::: Data under study

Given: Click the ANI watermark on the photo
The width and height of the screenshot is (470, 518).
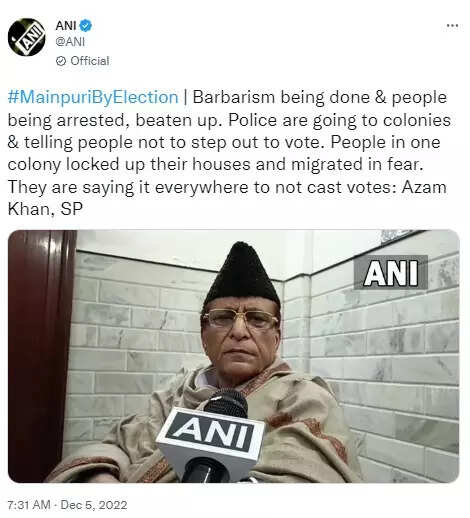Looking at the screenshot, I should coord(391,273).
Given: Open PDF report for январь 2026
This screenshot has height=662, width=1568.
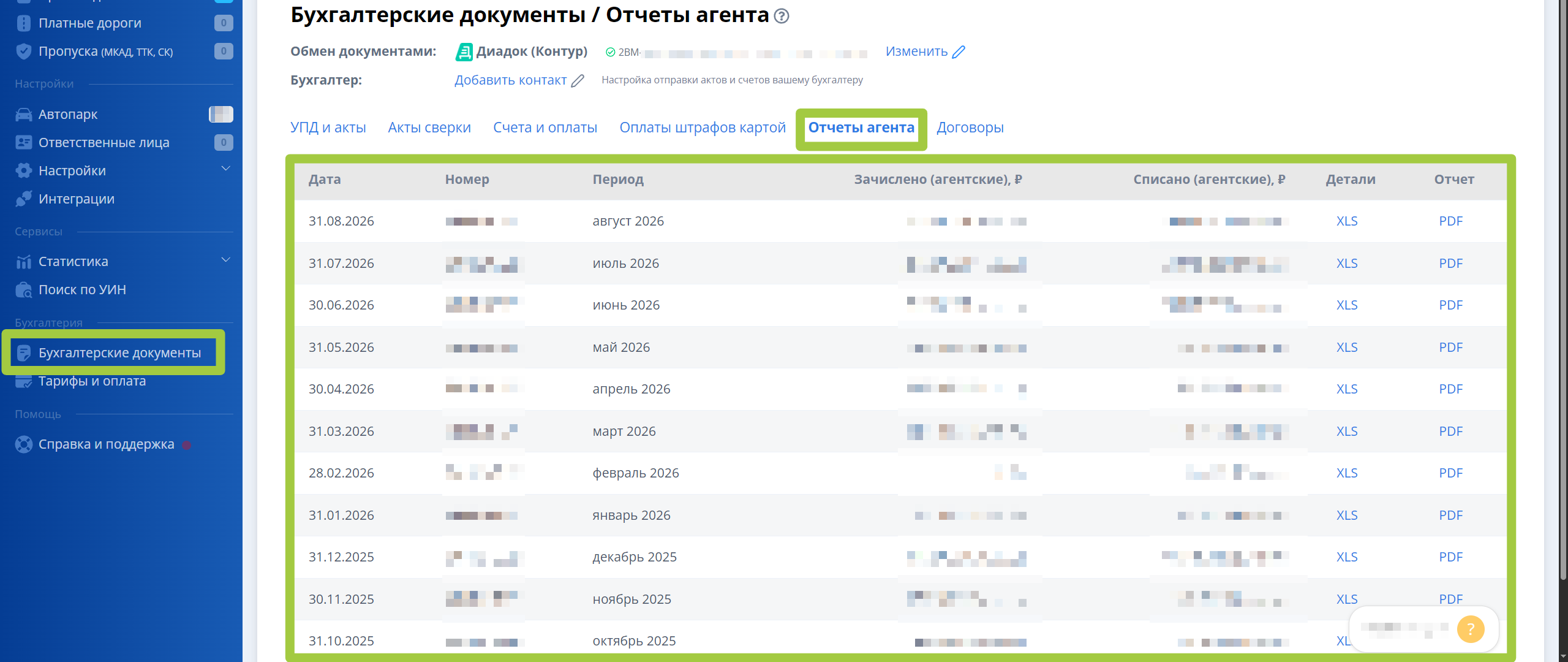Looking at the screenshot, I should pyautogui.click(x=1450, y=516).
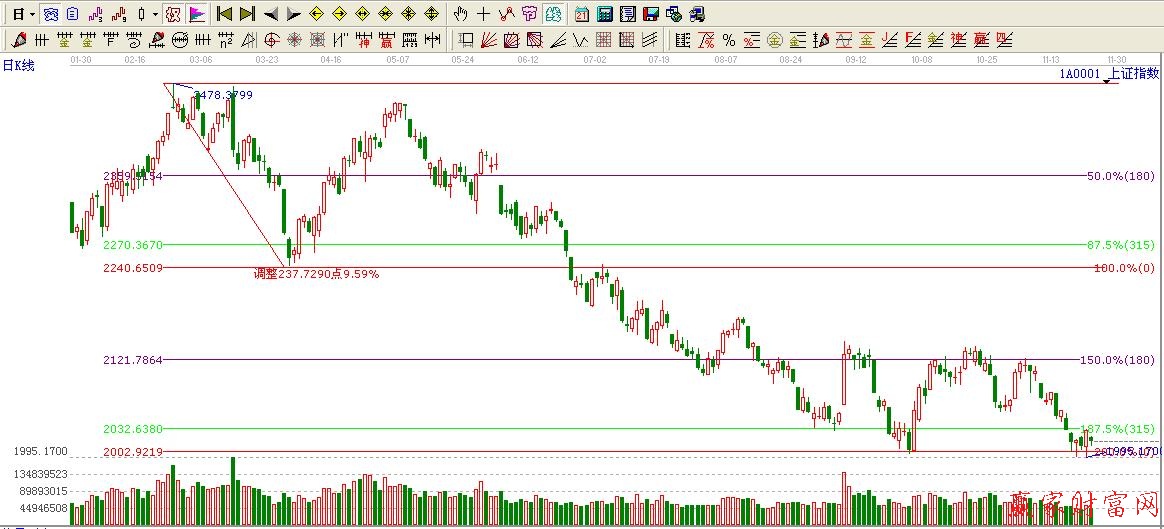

::::::

Problem details: In the entries above, identify every line with the word "Given". Copy those lines.

Your response:
Given: Click the ANI watermark on the photo
Given: Open PDF report for январь 2026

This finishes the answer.